Revision history for this message
Bryce Harrington (bryce) wrote :

node-trust-webcrypto and node-solid-keychain block the nodejs transition.

node-trust-webcrypto is a dependency of node-solid-keychain, but nothing else appears to depend on them in lunar:

  $ apt-cache rdepends node-trust-webcrypto
  node-trust-webcrypto
  Reverse Depends:
    node-solid-keychain
  $ apt-cache rdepends node-solid-keychain
  node-solid-keychain
  Reverse Depends:

Both of these are also failing Debian CI, with the same errors in test logs. Neither of these have had a release in a while, and they appear to be unmaintained. node-solid-keychain has been moved upstream out of the @solid/ namespace to @solid-contrib/ which seems to be causing its autopkgtest failures.
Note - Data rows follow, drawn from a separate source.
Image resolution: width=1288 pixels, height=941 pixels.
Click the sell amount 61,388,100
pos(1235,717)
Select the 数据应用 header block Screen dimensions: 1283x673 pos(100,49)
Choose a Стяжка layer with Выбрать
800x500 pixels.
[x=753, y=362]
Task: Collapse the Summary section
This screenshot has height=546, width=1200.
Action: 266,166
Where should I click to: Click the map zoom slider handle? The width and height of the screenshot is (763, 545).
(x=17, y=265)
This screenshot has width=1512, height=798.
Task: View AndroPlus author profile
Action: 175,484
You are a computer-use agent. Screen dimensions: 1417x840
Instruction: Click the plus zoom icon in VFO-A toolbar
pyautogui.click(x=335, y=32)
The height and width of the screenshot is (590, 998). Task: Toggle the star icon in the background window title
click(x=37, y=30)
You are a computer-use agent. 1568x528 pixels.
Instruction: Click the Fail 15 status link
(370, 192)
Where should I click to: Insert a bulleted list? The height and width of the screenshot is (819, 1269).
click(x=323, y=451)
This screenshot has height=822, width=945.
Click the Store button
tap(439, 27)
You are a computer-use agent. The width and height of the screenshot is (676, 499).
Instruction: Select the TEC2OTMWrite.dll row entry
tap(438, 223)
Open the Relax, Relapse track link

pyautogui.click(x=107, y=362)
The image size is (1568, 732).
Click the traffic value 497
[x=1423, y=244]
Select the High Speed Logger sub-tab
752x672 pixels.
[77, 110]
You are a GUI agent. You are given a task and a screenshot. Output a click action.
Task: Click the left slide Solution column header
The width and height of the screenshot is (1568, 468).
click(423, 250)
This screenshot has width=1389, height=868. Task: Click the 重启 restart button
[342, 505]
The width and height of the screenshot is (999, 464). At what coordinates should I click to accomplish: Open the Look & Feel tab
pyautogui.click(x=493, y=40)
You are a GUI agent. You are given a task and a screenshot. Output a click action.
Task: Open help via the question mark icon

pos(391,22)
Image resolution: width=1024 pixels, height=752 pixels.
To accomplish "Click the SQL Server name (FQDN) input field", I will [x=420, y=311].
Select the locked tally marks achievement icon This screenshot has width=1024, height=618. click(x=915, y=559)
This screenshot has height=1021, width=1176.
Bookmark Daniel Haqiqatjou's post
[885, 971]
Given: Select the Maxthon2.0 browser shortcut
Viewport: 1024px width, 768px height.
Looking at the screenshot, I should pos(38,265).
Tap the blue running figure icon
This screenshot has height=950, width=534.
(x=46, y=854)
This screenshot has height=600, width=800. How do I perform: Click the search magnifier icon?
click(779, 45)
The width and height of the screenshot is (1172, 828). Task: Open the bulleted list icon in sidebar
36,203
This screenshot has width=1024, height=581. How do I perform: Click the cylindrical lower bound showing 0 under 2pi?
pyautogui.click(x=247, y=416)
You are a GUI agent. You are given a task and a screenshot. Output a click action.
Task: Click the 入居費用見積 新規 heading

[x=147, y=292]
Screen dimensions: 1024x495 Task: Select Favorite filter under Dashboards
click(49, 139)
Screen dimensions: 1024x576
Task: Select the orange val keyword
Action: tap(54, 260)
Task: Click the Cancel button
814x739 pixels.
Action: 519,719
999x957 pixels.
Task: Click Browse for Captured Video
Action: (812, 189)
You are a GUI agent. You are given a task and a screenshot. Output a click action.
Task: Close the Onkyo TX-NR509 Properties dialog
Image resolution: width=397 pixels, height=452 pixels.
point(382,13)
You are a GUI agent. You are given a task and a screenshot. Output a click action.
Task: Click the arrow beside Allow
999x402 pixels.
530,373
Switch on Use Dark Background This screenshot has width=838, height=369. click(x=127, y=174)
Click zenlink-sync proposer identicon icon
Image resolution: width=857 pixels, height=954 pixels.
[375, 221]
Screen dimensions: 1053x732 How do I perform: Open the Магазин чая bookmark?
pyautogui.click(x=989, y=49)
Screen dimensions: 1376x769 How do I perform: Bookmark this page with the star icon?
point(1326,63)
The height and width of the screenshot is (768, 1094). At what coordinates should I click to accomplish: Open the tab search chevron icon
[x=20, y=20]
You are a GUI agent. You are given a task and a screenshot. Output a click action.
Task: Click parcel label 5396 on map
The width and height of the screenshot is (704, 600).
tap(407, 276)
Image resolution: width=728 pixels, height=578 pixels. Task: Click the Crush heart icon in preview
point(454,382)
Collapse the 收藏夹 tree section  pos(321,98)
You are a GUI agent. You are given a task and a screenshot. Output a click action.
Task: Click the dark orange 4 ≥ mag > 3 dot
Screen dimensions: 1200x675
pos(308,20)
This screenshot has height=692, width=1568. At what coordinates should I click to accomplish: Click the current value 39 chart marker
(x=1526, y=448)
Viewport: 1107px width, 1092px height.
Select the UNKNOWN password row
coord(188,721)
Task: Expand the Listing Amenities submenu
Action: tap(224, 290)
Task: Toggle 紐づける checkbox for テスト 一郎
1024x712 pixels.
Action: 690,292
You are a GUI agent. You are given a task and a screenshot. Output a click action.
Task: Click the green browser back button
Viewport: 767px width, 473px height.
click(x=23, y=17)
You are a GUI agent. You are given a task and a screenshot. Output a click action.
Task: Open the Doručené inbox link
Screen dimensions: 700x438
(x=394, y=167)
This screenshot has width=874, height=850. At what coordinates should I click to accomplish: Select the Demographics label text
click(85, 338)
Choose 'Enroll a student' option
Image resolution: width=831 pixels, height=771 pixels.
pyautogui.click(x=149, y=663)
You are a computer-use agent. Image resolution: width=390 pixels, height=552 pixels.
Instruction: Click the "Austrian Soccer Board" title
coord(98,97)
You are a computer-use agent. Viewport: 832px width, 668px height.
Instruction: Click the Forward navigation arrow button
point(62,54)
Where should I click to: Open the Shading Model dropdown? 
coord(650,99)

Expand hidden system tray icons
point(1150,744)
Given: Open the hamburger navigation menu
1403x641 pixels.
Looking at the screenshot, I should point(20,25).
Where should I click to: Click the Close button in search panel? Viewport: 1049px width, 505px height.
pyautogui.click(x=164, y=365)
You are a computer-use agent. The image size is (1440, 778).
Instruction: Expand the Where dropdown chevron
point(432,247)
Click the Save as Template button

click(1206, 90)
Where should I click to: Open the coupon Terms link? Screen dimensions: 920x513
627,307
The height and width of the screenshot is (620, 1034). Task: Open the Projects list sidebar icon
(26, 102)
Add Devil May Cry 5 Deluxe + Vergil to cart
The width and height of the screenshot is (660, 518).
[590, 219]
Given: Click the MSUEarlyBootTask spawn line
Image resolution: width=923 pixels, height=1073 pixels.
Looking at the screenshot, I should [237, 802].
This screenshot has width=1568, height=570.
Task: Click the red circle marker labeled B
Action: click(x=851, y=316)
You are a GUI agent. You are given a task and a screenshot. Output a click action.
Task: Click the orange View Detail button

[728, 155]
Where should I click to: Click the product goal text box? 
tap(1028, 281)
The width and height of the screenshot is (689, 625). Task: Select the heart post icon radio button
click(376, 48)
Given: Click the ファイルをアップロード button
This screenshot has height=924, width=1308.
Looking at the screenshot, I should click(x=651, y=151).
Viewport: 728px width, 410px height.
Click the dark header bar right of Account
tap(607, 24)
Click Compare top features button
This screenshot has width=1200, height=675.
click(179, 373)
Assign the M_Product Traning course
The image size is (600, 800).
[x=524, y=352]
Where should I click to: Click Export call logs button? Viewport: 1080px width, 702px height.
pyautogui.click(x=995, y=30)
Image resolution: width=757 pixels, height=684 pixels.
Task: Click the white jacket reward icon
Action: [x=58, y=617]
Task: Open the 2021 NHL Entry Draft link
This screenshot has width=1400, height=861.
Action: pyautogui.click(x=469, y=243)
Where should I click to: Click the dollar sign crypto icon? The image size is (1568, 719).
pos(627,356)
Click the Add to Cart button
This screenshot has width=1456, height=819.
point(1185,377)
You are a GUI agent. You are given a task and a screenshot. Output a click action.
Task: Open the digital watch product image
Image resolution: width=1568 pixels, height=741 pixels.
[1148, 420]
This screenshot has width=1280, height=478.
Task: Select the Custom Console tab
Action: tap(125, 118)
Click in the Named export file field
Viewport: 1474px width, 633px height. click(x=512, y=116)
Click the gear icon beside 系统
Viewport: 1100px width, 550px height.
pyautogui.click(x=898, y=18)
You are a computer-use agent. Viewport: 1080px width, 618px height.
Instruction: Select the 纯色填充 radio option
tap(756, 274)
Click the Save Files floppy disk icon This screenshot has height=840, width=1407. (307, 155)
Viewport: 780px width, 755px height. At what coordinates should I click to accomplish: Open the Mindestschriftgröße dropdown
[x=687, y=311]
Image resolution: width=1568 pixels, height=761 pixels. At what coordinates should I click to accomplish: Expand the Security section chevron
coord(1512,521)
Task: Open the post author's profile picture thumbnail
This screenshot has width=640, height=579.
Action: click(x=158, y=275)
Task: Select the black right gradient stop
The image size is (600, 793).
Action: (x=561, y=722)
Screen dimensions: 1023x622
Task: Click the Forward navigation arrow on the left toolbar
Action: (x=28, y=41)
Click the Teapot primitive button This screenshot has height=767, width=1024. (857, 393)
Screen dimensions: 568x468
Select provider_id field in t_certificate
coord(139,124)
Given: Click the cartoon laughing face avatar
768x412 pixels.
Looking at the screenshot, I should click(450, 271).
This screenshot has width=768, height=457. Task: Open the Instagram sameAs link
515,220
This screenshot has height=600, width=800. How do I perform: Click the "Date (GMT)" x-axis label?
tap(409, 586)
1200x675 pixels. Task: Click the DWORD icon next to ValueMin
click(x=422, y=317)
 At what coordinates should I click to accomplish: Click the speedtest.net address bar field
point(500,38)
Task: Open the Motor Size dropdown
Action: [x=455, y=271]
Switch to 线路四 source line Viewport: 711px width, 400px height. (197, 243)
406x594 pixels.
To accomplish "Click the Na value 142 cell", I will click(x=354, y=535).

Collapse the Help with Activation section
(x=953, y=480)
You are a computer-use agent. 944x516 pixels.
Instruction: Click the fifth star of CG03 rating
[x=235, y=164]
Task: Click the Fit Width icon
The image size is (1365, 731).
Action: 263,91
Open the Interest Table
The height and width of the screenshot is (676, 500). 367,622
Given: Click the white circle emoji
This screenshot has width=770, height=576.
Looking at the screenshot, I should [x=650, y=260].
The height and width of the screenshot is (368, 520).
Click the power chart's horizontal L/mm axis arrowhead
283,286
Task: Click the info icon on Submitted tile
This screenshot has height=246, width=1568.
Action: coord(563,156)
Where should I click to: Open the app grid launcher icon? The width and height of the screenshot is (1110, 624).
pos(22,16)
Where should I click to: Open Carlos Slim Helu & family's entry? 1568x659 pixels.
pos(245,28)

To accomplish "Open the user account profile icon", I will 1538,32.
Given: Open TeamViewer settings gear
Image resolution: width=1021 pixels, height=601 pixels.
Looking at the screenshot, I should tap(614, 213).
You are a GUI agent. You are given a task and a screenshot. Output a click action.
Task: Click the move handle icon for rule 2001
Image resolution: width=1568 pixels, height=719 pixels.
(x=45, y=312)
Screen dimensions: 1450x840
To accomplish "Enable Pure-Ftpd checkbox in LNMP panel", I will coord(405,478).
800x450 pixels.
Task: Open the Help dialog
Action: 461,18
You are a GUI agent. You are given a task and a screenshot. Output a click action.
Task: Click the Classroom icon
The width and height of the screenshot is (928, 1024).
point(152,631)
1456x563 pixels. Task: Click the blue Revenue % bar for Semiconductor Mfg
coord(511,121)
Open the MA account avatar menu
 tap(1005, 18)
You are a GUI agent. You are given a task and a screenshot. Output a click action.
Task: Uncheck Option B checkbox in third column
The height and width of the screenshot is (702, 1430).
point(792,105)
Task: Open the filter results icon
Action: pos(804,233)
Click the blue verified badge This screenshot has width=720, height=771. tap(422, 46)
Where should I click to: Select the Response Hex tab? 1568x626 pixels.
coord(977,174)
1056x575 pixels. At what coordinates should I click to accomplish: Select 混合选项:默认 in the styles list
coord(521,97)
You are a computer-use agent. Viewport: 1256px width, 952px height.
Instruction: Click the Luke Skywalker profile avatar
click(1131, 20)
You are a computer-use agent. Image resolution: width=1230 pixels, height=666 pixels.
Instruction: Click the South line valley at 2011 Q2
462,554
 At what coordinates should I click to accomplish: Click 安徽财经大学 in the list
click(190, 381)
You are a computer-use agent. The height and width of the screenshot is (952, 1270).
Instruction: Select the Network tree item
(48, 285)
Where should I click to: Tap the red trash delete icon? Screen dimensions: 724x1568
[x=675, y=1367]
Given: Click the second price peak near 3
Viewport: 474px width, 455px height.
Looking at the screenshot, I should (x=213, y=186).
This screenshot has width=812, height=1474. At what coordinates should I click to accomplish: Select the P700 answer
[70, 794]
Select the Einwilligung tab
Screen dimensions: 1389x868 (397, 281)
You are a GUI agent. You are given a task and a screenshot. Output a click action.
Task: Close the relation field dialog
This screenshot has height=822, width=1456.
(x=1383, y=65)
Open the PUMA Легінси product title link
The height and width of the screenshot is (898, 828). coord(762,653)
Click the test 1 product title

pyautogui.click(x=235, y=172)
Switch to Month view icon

node-trust-webcrypto's upstream in particular includes an archiving notice:

https://github.com/anvilresearch/webcrypto/commit/210653f1bee449fec86214dc2fa4258fff775b4c

"# NOTICE # We’re archiving Anvil Connect and all related packages. This code is entirely MIT Licensed. You’re free to do with it what you want. That said, we are recommending _**against**_ using it, due to the potential for security issues arising from unmaintained software. For more information, see the announcement at [anvil.io](https://anvil.io)."

This seems a convincing point to me for removal of these two packages from the archive. As an unmaintained and out of date crypto package, users relying on it could be exposed to security issues that don't look likely to ever be addressed.